Aim: Express every line of the listing below as a JSON array of strings, one string per line, omitting any blank lines.
::: Raw data :::
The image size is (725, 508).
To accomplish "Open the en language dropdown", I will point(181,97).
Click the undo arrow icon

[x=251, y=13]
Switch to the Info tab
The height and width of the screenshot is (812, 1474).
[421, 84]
:::
Exercise response:
[
  "The image size is (725, 508).",
  "To accomplish \"Open the en language dropdown\", I will point(181,97).",
  "Click the undo arrow icon",
  "[x=251, y=13]",
  "Switch to the Info tab",
  "The height and width of the screenshot is (812, 1474).",
  "[421, 84]"
]